Currently, to diagnose certain types of cancer, doctors analyze the content of tumor-specific markers in the blood, such as prostate-specific antigen for prostate cancer and cancer antigen-125 for ovarian cancer. However, these protein molecules can also be synthesized by healthy cells, and their level increases in some other diseases, which significantly reduces the reliability of such testing. In addition, in the early stages of development, the tumor releases insignificant amounts of protein markers into the blood, which the liver quickly removes from the body.

According to one of the authors of the work, Hans Wandall, the immune system is able to detect even small amounts of antigens and attack them with specific autoantibodies even before they enter the liver. These immune agents circulate in the bloodstream longer and in larger quantities than their targets, which greatly facilitates their detection.

The researchers set themselves the task of developing a test to detect autoantibodies specific to a certain type of cancer antigens – mucin MUC1. (Mucins, from Latin mucus – mucus – glycoproteins that are part of the viscous secretions of mucous membranes.)

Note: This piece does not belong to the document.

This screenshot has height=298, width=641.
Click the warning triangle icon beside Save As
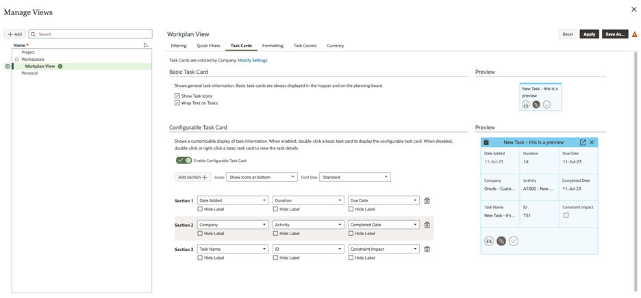point(634,34)
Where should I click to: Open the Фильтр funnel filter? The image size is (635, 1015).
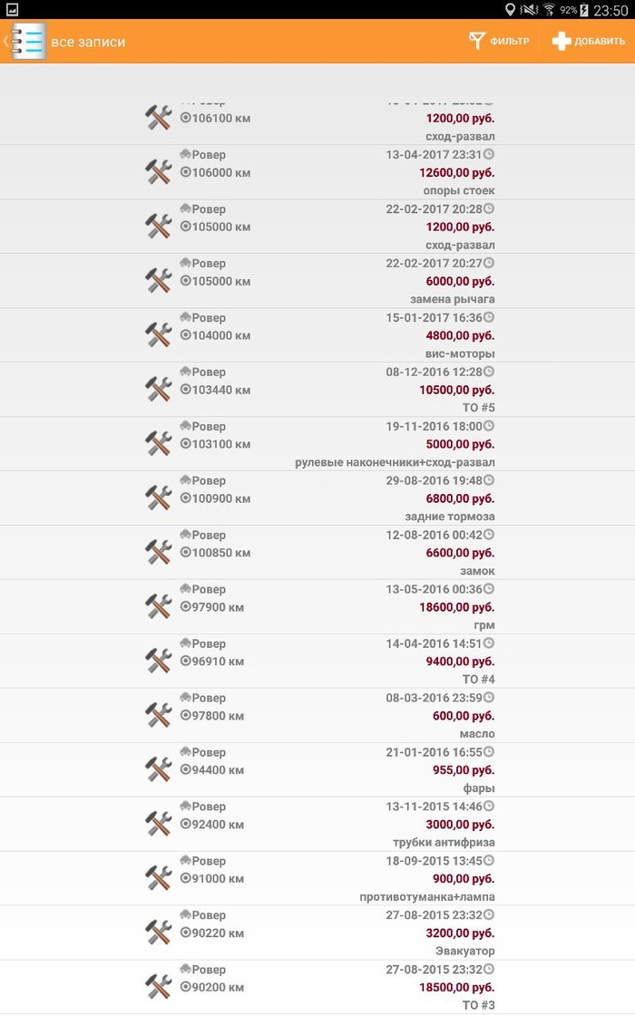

The micrograph shows the overexpression of polysaccharide structures (green) on the proteins of the surface of cancer cells. The cell nuclei are colored with a blue dye.

A large amount of MUC1 is characteristic of many types of malignant tumors, however, like other tumor markers, these molecules are also registered in other diseases. To increase the specificity of their test, the authors decided to create a combination of mucin and a more specific tumor antigen.

To do this, they chemically synthesized MUC1, to which they attached short polysaccharide chains similar to the chains attached to the proteins of the surface of cancer cells. (The surface proteins of normal cells are usually connected to much longer polysaccharide molecules.) The resulting complex compound was applied to the surface of microchips.

After that, the scientists collected blood serum samples from three groups of volunteers, each of which included 20 patients with prostate, breast or ovarian cancer, and passed them through the resulting microchips. Antibodies attached to the surface of microchips were detected using a fluorescent dye.

As a result, it turned out that the developed test allows detecting the presence of autoantibodies in the blood of 20-30% of cancer patients and does not detect them in the blood of healthy people. In the near future, the developers plan to work on increasing the specificity of the test by combining short polysaccharide structures with other tumor-associated proteins. They believe that over time, such a screening test may become a mandatory part of routine medical examinations.